全くおっしゃる通りです.なぜそこの「電線が切れている」のか,全く不思議です.なぜ同じ批判精神を,自分が属する組織自身にも向けないのか.共産党の大会は事実上,経験交流集会になっていて,ほぼ「討論」がない.少なくとも外から見えない.そしてこのことの深刻な意味を意識する党員も少ないようです.
by yamamoto (2018-02-05 11:25) 

 バッジ@ネオ・トロツキスト

>共産党の大会は事実上,経験交流集会になっていて,ほぼ「討論」がない.

支部会議や地区委員会総会などの党内会議も同様ですね。
「討論」が、単なる「経験交流」や「方針実践成果の公表競争」に終わってしまっているんです。批判や異論どころか疑問の提出さえほとんど行われません。
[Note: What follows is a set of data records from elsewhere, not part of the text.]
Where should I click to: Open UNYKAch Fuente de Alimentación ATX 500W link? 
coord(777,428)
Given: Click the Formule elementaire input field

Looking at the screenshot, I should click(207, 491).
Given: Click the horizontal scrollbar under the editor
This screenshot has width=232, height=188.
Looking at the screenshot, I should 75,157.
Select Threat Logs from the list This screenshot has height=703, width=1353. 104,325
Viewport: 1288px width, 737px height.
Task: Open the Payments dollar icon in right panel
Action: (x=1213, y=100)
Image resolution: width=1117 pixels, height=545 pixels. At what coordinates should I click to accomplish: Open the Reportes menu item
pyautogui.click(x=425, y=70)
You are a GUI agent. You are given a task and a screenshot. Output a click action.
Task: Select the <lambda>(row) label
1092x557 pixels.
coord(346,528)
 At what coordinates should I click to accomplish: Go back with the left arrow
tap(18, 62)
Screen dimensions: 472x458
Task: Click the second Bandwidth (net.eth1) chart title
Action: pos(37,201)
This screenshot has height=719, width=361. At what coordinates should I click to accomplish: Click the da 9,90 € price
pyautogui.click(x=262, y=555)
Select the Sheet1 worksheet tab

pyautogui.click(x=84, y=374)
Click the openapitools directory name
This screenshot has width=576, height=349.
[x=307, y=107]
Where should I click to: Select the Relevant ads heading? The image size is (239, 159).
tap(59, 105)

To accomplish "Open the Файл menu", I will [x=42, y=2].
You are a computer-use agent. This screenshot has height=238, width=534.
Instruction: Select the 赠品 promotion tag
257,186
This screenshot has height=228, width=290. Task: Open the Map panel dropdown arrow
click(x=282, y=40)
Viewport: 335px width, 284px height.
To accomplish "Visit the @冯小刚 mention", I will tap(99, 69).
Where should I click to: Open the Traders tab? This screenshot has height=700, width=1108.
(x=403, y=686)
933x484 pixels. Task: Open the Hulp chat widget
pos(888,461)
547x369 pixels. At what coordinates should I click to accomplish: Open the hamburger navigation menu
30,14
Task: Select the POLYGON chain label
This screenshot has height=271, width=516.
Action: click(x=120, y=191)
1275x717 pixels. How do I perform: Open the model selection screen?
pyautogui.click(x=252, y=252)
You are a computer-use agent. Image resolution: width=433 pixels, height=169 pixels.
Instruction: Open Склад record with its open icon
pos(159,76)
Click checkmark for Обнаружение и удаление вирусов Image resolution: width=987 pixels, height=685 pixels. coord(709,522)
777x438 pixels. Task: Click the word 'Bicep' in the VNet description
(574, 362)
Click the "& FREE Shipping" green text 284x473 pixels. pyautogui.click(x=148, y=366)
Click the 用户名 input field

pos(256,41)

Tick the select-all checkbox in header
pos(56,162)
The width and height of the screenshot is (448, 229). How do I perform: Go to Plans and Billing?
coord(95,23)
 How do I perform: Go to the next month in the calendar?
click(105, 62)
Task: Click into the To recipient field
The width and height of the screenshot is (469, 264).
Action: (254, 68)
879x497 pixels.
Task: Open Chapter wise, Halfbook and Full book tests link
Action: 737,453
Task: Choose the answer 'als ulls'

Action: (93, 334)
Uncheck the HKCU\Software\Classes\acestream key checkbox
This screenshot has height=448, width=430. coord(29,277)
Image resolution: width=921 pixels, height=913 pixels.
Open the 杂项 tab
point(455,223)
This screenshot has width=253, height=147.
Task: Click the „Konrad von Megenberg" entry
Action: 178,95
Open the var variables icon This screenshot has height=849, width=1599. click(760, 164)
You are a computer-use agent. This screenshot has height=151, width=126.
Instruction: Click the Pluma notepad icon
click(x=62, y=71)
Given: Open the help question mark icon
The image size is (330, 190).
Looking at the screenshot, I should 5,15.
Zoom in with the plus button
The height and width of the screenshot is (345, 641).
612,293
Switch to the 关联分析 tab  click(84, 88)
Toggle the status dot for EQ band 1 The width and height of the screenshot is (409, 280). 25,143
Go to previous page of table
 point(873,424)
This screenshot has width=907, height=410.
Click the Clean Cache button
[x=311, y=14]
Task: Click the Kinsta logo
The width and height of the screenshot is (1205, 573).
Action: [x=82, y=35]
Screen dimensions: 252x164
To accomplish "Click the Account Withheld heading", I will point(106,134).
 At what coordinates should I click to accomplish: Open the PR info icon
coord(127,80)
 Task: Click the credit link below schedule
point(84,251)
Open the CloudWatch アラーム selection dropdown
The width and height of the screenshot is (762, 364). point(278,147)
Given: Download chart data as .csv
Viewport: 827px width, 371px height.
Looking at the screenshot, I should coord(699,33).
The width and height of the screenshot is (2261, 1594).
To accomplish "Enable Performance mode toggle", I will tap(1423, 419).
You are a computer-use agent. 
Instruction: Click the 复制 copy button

この原因は、日本の共産党が自党の構成員に対して「(既存の方針や理論の)学習」を「指導」することはあっても、自分の頭を使って考えさせる習慣をつけさせなかったことにあるんですね。

70年代頃までの共産党では、何か一大事が起こると、すぐ「党中央は何と言っているか?」をおうむ返しのように問う(つまり、赤旗紙上などでの党中央の見解表明や「解明」を求める)党員たちの態度も有名でした。「民主集中」どころか「幹部依存」、代行主義や中央妄信が骨肉化している(だから、「お手本」などがなく、党中央にいちいちお出ましも願えない職場や地域の特殊問題への対応になると、図式主義や我流、観念論なども横行する・・・・能力不足を露呈してしまう)。

だいたい、20世紀マルクス主義自体もそうだったんですね。
一知半解や修正主義による偏見、デマ・論難を拒絶するがあまり、マルクスやレーニンの叙述や言説を金科玉条化・妄信し切って自分たちの眼やアタマを使うことを軽視してきたのがロシア革命以降の20世紀左翼でした。だからスターリン主義みたいな俗論が蔓延れた(ま、不破のレーニン批判だって、ソ連崩壊以降の「オットリ刀」に過ぎませんし、日本の共産党のソ連論だって「生成期論」のような曖昧なものとしてスタートしたに過ぎないんですよ)。

だから、理論や既存方針と現実社会との齟齬(現実の発展の中で既存の理論や方針が一面化・失効してしまったことの露呈)が感知されても、ちっとも考えてみようとしない。マルクスやレーニンの到達点を贔屓の引き倒し的に墨守し続けるか、さもなくば真の「現実」把握を喪失した現象主義的修正主義に転落してしまう(武力自衛の有効性を現実だと誤信して「自衛隊・安保・核兵器が存在するという現実」に屈伏するだけの、「現実と非現実=幻想の取り違え」)。

ま、かなり重症だと思いますよ。
20世紀が前資本主義的後進国からの社会主義建設の不可能を証明したように、21世紀も文化的後進国での政治変革の困難を証明することでしょうね。